An AI agent will go to the dark web, find stolen identities and stolen cards, and start creating accounts autonomously.


Audience Question: When you cannot wake the data scientist overnight, how much does your false positive rate increase? And in the 150,000-account incident, were there CAPTCHAs involved to add friction to the account creation process?

Soups Ranjan: The false positive and detection rate has to be thought through very carefully. The rule assistant agent calculates the rule fire rate as well as precision and recall.

Precision and recall can only be calculated if customers are giving us feedback data. Most of our customers give us historical feedback data. For signups, they tell us which accounts they froze after signups. For logins, they tell us which accounts successfully entered their password or failed. For card transactions, they tell us which transactions led to disputes.

Because we have that feedback data, we can tell you precision and recall before you push a rule live to production.

For the 150,000-account incident, some sites definitely had CAPTCHAs. But what we are finding is that AI is getting pretty good at solving CAPTCHAs.


Audience Question: Do you think the threat of fraud in onboarding and verification will ever get so severe that banks investing in digital capabilities start to pull back because it is getting too difficult to fight?

Soups Ranjan: No, I do not think that will ever be the case.

Fraud, at the end of the day, is a numbers game. You do want to have a little bit of fraud. If you had zero fraud, you probably added so much friction that nobody loves your customer experience.

Most banks we speak with are comfortable having some amount of fraud. Fraud is a cat-and-mouse game. There will always be new tools that fraudsters have access to. Hopefully, what I showed today is a reflection of what the fraud-fighting industry is capable of doing as well to prevent those types of fraud attacks.


Here are 10 key insights from the keynote:

1. Fraud is moving toward autonomous AI agents
Ranjan warned that the next major evolution of fraud may involve AI agents independently sourcing stolen credentials, creating accounts, and executing attacks without human involvement.

2. Online identity verification is under pressure
Synthetic IDs, deepfakes, and open-source tools are making it harder to rely on traditional document checks and selfie-based verification.

3. Deepfakes are becoming cheaper, smoother, and easier to deploy
Ranjan showed how deepfakes can now be created with free tools and very limited source material, including a single image captured during a video call.

4. Device binding is now essential to identity verification
The keynote emphasized that lenders must understand whether an identity check is coming from a real, trusted device—not just whether the person can move their face on camera.

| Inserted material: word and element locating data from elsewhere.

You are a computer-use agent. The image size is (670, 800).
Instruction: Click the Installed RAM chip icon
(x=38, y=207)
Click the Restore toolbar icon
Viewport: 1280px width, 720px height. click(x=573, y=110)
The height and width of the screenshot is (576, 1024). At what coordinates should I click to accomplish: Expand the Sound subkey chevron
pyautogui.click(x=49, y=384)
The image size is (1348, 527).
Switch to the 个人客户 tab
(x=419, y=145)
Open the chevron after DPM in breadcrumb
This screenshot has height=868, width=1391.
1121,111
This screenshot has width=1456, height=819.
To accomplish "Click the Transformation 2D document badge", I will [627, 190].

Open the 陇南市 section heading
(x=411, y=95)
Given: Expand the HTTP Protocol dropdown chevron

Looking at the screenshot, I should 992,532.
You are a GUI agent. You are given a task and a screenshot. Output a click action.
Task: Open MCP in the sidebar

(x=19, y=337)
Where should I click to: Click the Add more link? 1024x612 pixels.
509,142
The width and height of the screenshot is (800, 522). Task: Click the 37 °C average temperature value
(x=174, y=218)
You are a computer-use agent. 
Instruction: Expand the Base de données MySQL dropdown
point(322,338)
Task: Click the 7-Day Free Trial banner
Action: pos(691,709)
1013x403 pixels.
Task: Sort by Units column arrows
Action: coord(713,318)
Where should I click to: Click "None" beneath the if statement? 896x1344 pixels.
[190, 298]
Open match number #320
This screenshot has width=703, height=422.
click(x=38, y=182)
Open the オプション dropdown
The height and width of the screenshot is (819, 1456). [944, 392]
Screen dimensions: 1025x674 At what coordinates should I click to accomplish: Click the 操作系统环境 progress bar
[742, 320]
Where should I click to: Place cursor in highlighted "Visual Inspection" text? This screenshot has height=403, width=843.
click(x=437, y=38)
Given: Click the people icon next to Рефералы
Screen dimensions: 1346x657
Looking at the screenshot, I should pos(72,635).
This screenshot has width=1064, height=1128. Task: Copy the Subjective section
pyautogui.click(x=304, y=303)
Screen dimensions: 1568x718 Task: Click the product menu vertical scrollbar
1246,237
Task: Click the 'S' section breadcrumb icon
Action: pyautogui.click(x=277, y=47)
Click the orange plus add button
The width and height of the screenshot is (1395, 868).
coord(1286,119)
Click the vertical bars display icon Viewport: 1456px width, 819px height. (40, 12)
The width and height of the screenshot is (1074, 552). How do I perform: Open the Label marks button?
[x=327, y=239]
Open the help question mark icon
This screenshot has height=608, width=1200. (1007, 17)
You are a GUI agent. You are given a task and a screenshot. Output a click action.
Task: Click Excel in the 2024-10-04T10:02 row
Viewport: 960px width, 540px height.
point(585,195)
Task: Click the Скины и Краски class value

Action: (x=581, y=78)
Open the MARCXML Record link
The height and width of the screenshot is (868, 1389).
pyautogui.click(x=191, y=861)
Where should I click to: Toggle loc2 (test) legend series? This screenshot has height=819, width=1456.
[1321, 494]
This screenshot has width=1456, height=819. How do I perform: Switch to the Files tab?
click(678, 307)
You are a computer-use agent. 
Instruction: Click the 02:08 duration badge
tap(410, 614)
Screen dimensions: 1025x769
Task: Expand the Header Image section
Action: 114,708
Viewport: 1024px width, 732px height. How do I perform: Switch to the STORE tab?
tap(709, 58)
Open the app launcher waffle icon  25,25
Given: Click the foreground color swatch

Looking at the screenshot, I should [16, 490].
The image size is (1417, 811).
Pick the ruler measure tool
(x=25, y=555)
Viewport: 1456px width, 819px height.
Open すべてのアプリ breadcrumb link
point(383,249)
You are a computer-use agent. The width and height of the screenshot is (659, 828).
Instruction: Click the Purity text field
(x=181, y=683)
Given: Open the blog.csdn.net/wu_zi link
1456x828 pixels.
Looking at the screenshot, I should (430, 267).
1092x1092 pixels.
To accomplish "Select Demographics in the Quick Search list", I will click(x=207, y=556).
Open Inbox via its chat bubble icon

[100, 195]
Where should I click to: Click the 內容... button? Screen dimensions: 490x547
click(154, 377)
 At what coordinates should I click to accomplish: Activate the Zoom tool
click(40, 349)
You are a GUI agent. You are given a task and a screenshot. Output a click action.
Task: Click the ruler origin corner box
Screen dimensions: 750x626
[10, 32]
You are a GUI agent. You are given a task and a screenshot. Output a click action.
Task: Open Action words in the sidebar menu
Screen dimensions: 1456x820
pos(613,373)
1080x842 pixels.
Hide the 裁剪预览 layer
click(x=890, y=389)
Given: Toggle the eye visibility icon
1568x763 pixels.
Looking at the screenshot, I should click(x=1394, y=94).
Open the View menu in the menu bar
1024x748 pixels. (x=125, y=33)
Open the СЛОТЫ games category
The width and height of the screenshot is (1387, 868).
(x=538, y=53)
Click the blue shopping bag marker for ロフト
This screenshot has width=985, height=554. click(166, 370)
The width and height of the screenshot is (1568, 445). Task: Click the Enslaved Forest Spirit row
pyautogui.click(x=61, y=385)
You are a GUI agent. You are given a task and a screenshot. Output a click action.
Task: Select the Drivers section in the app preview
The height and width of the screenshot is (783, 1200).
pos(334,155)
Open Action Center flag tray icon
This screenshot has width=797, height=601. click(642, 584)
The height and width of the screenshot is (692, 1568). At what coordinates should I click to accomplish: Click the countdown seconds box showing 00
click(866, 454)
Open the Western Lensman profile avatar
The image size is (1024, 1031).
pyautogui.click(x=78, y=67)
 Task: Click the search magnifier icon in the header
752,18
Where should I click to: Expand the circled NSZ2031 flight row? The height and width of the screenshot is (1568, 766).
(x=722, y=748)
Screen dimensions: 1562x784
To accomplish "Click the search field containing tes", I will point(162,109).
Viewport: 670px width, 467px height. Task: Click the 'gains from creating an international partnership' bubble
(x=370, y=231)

5. Fraudsters still have tells
Even sophisticated attackers make mistakes, such as reusing device fingerprints, hiding behind proxies, or creating multiple accounts from related infrastructure.

6. AI can compress fraud investigation from weeks to minutes
In one example, an AI data analyst agent identified attack patterns and helped block a large-scale account creation attack in about five minutes.

7. Agentic fraud ops depends on connected data
AI agents cannot investigate effectively unless identity data, device data, transaction data, workflow data, alerts, and feedback data are brought together.

8. Narrowly scoped AI agents reduce risk and improve performance
Ranjan argued that agents should have clearly defined jobs, such as anomaly detection, graph analysis, data analysis, or rule recommendation, to reduce hallucination risk.

9. Fraud operations can move toward machine-speed response
By chaining anomaly detection, data analysis, graph analysis, and rule-writing agents together, institutions can move closer to end-to-end fraud response without waking up humans.

10. AI gives fraud investigators new superpowers
Rather than replacing fraud ops teams, AI can help investigators apply their fraud instincts with tools that allow them to analyze data, write rules, and investigate patterns without needing to know SQL.